International Conference of the Goethe Society of India
28 February – 1 March 2013 [See amended dates]
Jawaharlal Nehru University, New Delhi
The conference will be part of the “German week”, 25.02.- 01.03.2013 [See also]
Comparativism stands at the centre of contemporary debates on the future of literary studies. This is not surprising given the increasing migration of people, languages, ideas and texts across national, continental and other borders, which has called into question the narrow confines and dominant perspectives within which literature largely continues to be studied. But it has also raised questions about comparative literature as it was practised since its formal inception as a discipline in the nineteenth century. Though conceived under the sign of Goethe’s idea of Weltliteratur, the discipline remained permeated in its practice by the zeitgeist of nationalism, colonialism and imperialism, even as it took as its point of departure the study of literature in more than one language. The contemporary debates may therefore be seen to be about how to restore Goethe’s idea of “world literature” as the guiding principle of both the theory and practice of comparativism. This has naturally led to debates about the concept of “world literature” and about translation as the modus operandi through which literature gets disseminated in languages other than the original. The debates therefore bring together the triad of comparative literature, world literature and translation studies.
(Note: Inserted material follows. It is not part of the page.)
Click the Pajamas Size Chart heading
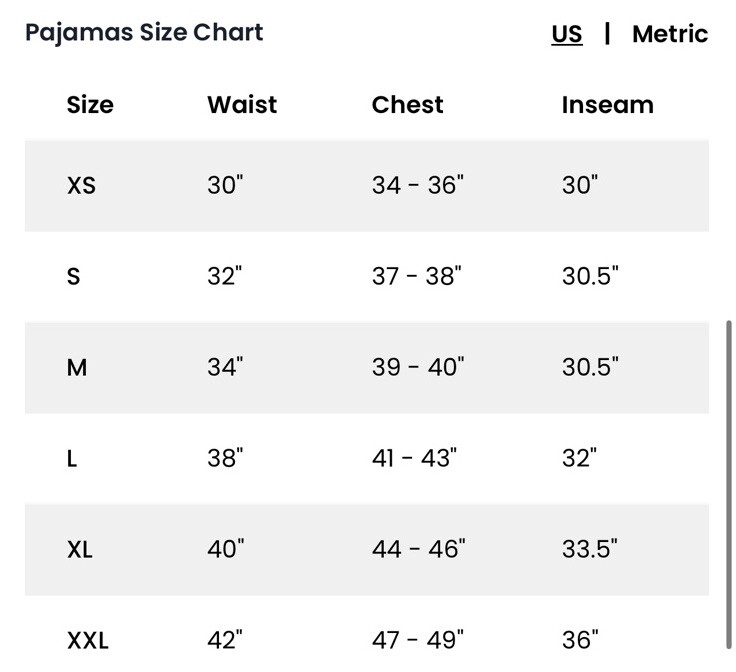736x672 pixels. pos(144,32)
In India comparative literature emerged under and as a response to colonial rule. Tagore, when invited to speak on the subject in 1907, deliberately titled his lecture Visva Sahitya. The tension between “comparative literature” and “world literature” acquired an added dimension here, that of a context defined by the social, economic and cultural consequences of colonial rule. This tension continues to pose a challenge in current postcolonial and global times, riven as they are by the heritage of the past and the crises of the present. How can we resolve this tension in a manner that is consistent with the universalism of Weltliteratur or Visva Sahitya without disregarding the contexts that overshadow and imperil literary communication?
The unsettling of hitherto existing frameworks of literary studies has also raised new questions for comparative studies such as multilingualism in literature, oral and performative modes of literary communication, the divide between the canonical and the popular, and more generally the nature of the literary, its relationship to language, to other knowledge systems, to the exercise of power and privilege, and its function in society.
Abstracts (200-300 words) for proposed papers are invited that reflect on the theory and practice of comparativism in light of the questions outlined above. The languages of the conference will be English and German. Abstracts should be sent to Prof. Madhu Sahni, Secretary, Goethe Society of India – firstname.lastname@example.org – by 15 December 2012 so that we can get back to you before the end of the year. Accommodation will be provided in the University guest house for outstation participants. Selected papers will be published in the next Yearbook of the Goethe Society of India.